Hello! My name is Ulises and I like:
Dark Shadows - Army of Evil
Elebits: The Adventure of Kai and Zero
The Stillness of the Wind
Dungeon Hunter
Beavis and Butt-head


In [15]:
def getRecommendations(games):
    bow = getProfile(games)
    similiar = getSimiliar(bow, 5)
    
    print("I recommend these games: ")
    
    for game in similiar['name']:
        print(game)
        
getRecommendations(user1)
print()
getRecommendations(user2)

I recommend these games: 
Invasion From Beyond
Wing Commander: Prophecy
Red Wake Carnage
Persona 4 Arena
Days of War

I recommend these games: 
Elebits: The Adventure of Kai and Zero
Captain Tsubasa: Ōgon Sedai no Chōsen
Fossil Fighters: Champions
Hasbro Family Game Night 3
Phase 10


In [16]:
# Can run again for different results!
getRecommendations(user1)
print()
getRecommendations(user2)

I recommend these games: 
Space Rangers
Space Rangers 2: Dominators
OGame
Space Rangers HD: A War Apart
Shop Heroes

I recommend these games: 
Yi and the Thousand Moons
Shalnor Legends: Sacred Lands
Elebits: The Adventure of Kai and Zero
The Wizards
Heroes of Loot 2


## Analysis

### Purpose
The purpose of my project was to create a game recommendation engine.
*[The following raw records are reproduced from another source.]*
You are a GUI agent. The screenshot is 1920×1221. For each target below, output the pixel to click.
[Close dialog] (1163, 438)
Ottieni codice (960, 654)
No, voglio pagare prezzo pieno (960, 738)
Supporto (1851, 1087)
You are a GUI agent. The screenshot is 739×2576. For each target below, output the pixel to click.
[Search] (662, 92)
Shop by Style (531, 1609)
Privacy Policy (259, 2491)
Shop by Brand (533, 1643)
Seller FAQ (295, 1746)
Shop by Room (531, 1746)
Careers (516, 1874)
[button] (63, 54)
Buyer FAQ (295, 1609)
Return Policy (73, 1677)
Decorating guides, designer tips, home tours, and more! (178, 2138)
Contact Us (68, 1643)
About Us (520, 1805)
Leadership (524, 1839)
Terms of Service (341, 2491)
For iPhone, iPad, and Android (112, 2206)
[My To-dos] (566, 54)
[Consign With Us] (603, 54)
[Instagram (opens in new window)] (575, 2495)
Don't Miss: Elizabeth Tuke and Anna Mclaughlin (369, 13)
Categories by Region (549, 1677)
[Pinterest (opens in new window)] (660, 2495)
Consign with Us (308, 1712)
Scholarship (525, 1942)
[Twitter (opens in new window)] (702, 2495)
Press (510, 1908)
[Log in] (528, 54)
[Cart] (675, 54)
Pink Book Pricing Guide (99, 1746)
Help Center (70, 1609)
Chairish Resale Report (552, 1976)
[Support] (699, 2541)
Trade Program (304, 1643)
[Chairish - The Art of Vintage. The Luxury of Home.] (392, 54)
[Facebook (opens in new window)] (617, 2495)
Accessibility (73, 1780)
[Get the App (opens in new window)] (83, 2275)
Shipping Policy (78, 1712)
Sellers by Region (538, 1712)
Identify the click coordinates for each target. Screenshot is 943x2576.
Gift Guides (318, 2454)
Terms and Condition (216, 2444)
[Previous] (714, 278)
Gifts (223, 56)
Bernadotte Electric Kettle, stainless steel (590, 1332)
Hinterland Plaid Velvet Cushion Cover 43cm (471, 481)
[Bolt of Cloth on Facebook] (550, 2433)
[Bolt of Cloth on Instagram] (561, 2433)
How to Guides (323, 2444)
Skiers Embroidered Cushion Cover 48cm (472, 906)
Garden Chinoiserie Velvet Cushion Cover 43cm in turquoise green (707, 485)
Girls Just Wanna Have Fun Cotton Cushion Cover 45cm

Rather than using the ever so popular collabrative recommender system I instead try a content based approach. The goal is to be able to take a list of games the user enjoys and recommend games that have similiar elements to those given. The program chooses random elements from each game instead of finding an overall theme which provides some unique games.

## Functionality
My program simply takes a list of games (albeit they must be in the database of games) and returns five recommended games. For the purpose of this project I create sample user profiles by selecting random games in the database. How well does my program work? Since recomendations are subjective it's hard to say but from the results I've seen I say not very well. For one, the random selection of keywords is a neat idea but can cause some really weird combination and then the recomendations become poor (for example we could get a BoW like "pinball horror survival cute"). In the future I'd keep the stochastic nature of the recomendations but try to maintain themes identified in the user profile. I'd also prevent game recommendations of games in the user profile and sequals/spin offs for those games which appeared a lot.


## Challenges
When I orginally attempted this project I started out by creating a TF-IDF matrix for all game summaries and useing cosine similarity and ran into two issues:

The first was that the data set was huge and so naturally there were a lot of features for TF-IDF. Computing the cosine similiarity for all of that was difficult! To overcome this I used gensims LSI model to reduce the feature set. That allowed me to find similiar games based on summaries, which worked well.

The second problem was it wasn't good for recommendations. To overcome this I adapted to the BoW approach seen here. This allows for generes, a very important feature of game suggestion, to appear. I also included user generated keywords as they are good descripters of games. Combining all three led to better results but there is definitally room for improvement!